[v2] Support defragmenting IPv(4|6) packets in BPF

[PATCH bpf-next v2 0/8] Support defragmenting IPv(4|6) packets in BPF

Posted by Daniel Xu 2 years, 6 months ago

=== Context ===

In the context of a middlebox, fragmented packets are tricky to handle.
The full 5-tuple of a packet is often only available in the first
fragment which makes enforcing consistent policy difficult. There are
really only two stateless options, neither of which are very nice:

1. Enforce policy on first fragment and accept all subsequent fragments.
   This works but may let in certain attacks or allow data exfiltration.

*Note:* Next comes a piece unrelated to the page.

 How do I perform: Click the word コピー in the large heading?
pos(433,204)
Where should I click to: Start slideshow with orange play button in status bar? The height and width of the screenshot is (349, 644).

2. Enforce policy on first fragment and drop all subsequent fragments.
   This does not really work b/c some protocols may rely on
   fragmentation. For example, DNS may rely on oversized UDP packets for
   large responses.

So stateful tracking is the only sane option. RFC 8900 [0] calls this
out as well in section 6.3:

    Middleboxes [...] should process IP fragments in a manner that is
    consistent with [RFC0791] and [RFC8200]. In many cases, middleboxes
    must maintain state in order to achieve this goal.

=== BPF related bits ===

However, when policy is enforced through BPF, the prog is run before the
kernel reassembles fragmented packets. This leaves BPF developers in a
awkward place: implement reassembly (possibly poorly) or use a stateless
method as described above.

Fortunately, the kernel has robust support for fragmented IP packets.
This patchset wraps the existing defragmentation facilities in kfuncs so
that BPF progs running on middleboxes can reassemble fragmented packets
before applying policy.

=== Patchset details ===

This patchset is (hopefully) relatively straightforward from BPF perspective.
One thing I'd like to call out is the skb_copy()ing of the prog skb. I
did this to maintain the invariant that the ctx remains valid after prog
has run. This is relevant b/c ip_defrag() and ip_check_defrag() may
consume the skb if the skb is a fragment.

Originally I did play around with teaching the verifier about kfuncs
that may consume the ctx and disallowing ctx accesses in ret != 0
branches. It worked ok, but it seemed too complex to modify the
surrounding assumptions about ctx validity.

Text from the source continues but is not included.